Bail commercial : qui paie les gros travaux ?
Le bailleur peut-il refacturer la réfection de la toiture au locataire ?
Pas toujours. En droit commercial, les clauses qui font exception au droit commun — notamment sur les réparations importantes — doivent être claires et précises.
Sinon, la facture peut ne pas passer… même si le bail le prévoit en apparence. Illustration avec une affaire tranchée récemment par la Cour de cassation.
Le contexte
En 2009, la société B conclut un bail commercial avec la société A, dans une zone commerciale dynamique près d’Agen. Elle y exploite une activité de vente de vêtements.
Tout se passe bien… jusqu’à ce que survienne une facture salée.
Le conflit : des travaux, une clause, un désaccord
En octobre 2015, la société A adresse à sa locataire un commandement de payer, réclamant sa contribution à la réfection de la toiture.
La société B conteste : selon elle, ces travaux ne relèvent pas de sa responsabilité, mais de celle du bailleur. Elle saisit donc la justice pour annuler le commandement et obtenir réparation.
Ce que disait le bail
Le contrat stipule que le preneur supporte :
« Les charges de remplacement, de rénovation ou d’amélioration des parties communes et/ou d’utilité collective ou équipements du centre commercial, y compris les grosses réparations de l’article 606 du Code civil. »

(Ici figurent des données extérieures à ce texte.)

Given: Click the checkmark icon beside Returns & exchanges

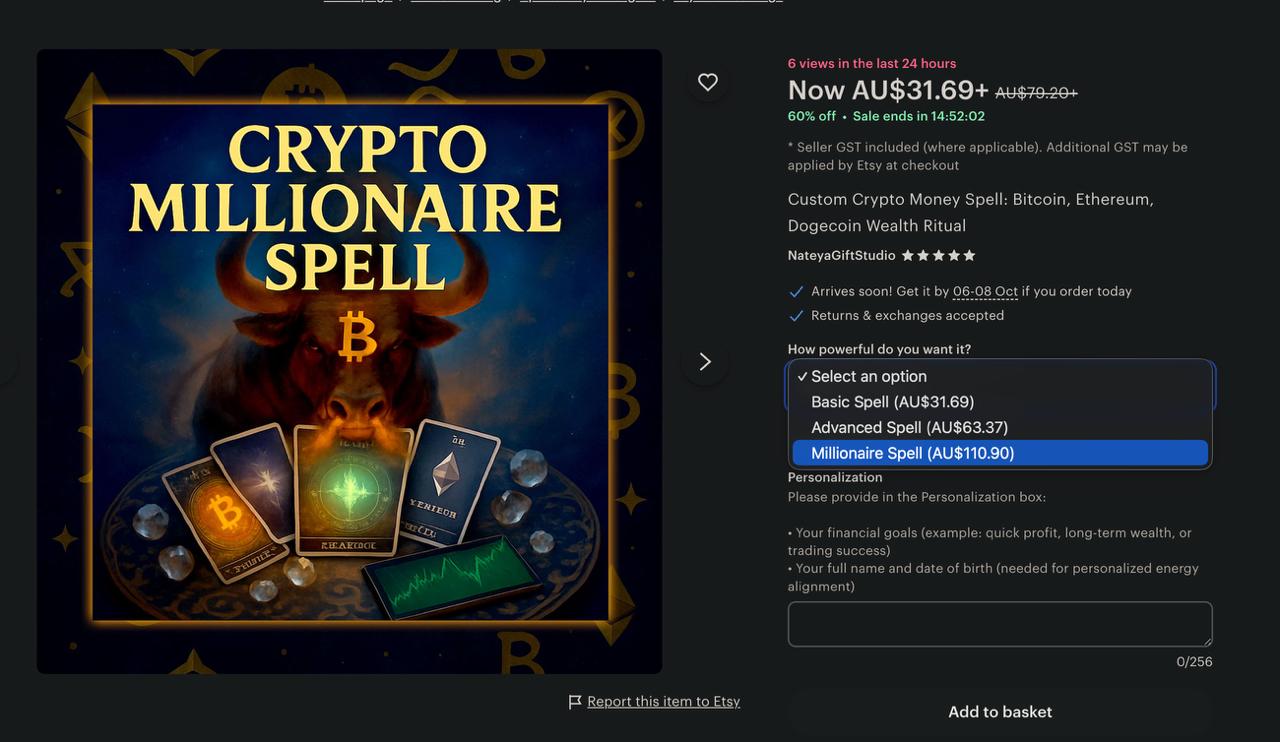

Cela inclut, en théorie, les réparations du clos et du couvert (toiture, murs porteurs…).
Mais cela suffit-il ?
Les rebondissements judiciaires
Tribunal judiciaire
Il donne raison à la locataire. Le bailleur ne peut facturer « tout et n’importe quoi ».
Cour d’appel
Elle donne raison au bailleur.
Pourvoi en cassation
La société B soutient que la clause du bail est trop générale. Pour transférer la charge de la toiture au preneur, elle doit être explicite.
L’arrêt de la Cour de cassation
16 mars 2023, RG n°21-25.106
La réponse : NON
La Cour de cassation casse l’arrêt d’appel et rappelle deux principes :
-
Le bailleur supporte les réparations autres que locatives (structure, solidité de l’immeuble).
-
Ce transfert peut être prévu contractuellement, mais uniquement via une clause claire et précise, interprétée strictement.
Ici, la clause était trop vague pour imposer les frais de toiture au locataire.
Ce qu’il faut retenir
Avant la loi Pinel déjà, la rigueur s’imposait
Même avant l’entrée en vigueur de la loi Pinel, un bailleur ne pouvait imputer n’importe quelle charge au locataire.
Et aujourd’hui, la loi impose en plus un inventaire précis et limitatif des charges, impôts, taxes et redevances.
En résumé
La rédaction des baux commerciaux ne supporte pas l’imprécision.
Un flou contractuel peut conduire à des années de contentieux.
Moralité : entourez-vous d’un professionnel pour éviter les clauses mal calibrées… et les litiges évitables.